The pastoral vocation in America is embarrassingly banal. It is banal because it is pursued under the canons of job efficiency and career management. It is banal because it is reduced to the dimensions of a job description. It is banal because it is an idol—a call from God exchanged for an offer by the devil for work that can be measured and manipulated at the convenience of the worker. Holiness is not banal. Holiness is blazing.

Pastors commonly give lip service to the vocabulary of a holy vocation, but in our working lives we more commonly pursue careers. Our actual work takes shape under the pressure of the marketplace, not the truth of theology or the wisdom of spirituality. I would like to see as much attention given to the holiness of our vocations as to the piety of our lives.

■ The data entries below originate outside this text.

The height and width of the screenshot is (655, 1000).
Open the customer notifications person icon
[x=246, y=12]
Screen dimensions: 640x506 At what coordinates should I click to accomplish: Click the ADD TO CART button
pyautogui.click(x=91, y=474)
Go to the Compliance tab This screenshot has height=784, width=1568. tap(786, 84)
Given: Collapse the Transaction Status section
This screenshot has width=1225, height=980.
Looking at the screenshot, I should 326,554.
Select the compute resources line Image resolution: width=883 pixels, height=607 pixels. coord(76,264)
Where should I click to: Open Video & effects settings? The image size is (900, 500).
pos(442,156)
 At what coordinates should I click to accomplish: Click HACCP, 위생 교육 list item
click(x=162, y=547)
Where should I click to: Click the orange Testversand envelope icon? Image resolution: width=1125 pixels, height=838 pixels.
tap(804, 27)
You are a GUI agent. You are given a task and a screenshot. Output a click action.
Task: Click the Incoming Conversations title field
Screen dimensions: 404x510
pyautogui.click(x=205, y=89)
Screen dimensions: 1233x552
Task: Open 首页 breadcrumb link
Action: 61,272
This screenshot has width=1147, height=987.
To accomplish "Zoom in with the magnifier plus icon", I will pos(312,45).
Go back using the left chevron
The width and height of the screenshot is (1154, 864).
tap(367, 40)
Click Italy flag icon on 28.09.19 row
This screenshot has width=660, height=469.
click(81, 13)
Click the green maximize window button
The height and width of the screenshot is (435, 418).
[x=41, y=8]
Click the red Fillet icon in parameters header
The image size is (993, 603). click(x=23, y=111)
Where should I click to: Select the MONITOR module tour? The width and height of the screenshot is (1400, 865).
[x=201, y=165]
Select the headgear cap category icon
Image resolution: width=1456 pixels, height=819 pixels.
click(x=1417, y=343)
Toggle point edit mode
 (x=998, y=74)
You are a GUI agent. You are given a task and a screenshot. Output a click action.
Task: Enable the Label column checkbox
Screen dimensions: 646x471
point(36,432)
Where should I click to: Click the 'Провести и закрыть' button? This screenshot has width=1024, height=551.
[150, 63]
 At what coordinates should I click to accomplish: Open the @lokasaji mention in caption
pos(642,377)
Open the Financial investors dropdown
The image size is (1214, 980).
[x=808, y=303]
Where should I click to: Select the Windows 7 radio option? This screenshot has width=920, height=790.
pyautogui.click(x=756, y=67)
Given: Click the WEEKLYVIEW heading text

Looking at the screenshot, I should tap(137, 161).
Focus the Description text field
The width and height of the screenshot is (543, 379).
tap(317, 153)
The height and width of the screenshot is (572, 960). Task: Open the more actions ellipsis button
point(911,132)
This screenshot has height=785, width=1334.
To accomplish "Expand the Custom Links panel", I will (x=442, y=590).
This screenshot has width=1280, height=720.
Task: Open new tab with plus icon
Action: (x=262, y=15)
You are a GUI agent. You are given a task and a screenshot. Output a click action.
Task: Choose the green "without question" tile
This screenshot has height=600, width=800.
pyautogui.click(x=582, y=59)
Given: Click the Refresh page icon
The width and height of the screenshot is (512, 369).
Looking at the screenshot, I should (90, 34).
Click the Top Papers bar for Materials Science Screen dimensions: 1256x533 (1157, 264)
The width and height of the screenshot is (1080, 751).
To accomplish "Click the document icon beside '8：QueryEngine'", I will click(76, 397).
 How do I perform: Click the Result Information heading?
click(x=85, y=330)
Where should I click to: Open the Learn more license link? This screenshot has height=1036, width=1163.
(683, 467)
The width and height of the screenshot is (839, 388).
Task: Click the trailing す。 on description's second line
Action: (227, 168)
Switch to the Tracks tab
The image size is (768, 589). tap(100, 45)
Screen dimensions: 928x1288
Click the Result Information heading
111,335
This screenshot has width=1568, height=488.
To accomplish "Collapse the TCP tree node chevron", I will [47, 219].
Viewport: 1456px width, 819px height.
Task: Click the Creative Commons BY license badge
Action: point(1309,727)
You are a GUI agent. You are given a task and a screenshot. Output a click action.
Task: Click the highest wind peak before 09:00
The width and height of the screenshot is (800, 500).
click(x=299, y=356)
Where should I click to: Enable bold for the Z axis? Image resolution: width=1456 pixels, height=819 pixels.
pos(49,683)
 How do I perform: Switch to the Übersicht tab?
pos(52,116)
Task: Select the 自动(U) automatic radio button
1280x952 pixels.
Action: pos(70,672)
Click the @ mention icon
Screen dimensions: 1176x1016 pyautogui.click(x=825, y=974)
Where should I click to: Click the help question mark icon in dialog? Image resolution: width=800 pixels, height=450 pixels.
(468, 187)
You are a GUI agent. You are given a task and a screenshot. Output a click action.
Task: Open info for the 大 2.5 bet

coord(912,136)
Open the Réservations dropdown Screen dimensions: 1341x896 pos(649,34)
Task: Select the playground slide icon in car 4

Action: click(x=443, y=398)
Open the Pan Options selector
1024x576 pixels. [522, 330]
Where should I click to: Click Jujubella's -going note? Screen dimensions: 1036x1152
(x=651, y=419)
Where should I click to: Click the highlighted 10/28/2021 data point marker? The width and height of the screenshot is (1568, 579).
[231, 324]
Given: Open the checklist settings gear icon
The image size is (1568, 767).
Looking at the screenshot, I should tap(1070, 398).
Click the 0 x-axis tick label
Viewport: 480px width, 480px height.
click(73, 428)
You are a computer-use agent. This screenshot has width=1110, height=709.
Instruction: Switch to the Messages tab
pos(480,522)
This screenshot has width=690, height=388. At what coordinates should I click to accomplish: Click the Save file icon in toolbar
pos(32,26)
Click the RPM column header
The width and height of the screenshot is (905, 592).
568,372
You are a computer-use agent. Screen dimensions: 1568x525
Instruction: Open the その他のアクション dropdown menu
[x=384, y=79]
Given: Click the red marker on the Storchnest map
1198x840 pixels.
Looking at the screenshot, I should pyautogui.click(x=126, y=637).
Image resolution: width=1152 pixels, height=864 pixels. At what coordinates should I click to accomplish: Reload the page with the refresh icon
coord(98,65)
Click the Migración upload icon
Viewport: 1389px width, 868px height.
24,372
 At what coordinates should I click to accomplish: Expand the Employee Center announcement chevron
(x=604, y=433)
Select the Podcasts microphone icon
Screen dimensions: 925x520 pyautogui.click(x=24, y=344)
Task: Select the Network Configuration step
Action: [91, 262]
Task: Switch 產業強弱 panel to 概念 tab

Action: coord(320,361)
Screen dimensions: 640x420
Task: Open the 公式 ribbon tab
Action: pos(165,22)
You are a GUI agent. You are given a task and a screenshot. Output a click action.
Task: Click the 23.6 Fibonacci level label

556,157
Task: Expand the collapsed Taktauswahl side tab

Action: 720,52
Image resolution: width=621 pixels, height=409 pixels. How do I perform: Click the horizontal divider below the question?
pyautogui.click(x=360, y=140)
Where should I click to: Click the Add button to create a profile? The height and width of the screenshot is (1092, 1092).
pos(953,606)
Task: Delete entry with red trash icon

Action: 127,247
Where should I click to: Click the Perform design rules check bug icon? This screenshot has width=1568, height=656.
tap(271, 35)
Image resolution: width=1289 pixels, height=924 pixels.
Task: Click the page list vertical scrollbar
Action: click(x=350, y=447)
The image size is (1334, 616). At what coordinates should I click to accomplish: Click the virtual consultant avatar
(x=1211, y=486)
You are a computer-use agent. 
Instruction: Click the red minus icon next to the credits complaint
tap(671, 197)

Basically, all I am doing is trying to get it straight, get straight what it means to be a pastor, and then develop a spirituality adequate to the work. The so-called spirituality that was handed to me by those who put me to the task of pastoral work was inadequate. I do not find the emaciated, exhausted spirituality of institutional careerism adequate. I do not find the veneered, cosmetic spirituality of personal charisma adequate. I require something biblically spiritual—rooted and cultivated in creation and covenant, leisurely in Christ, soaked in Spirit.

Eugene Peterson, Under the Unpredictable Plant (Grand Rapids, MI: Eerdmans, 1992), 4-5.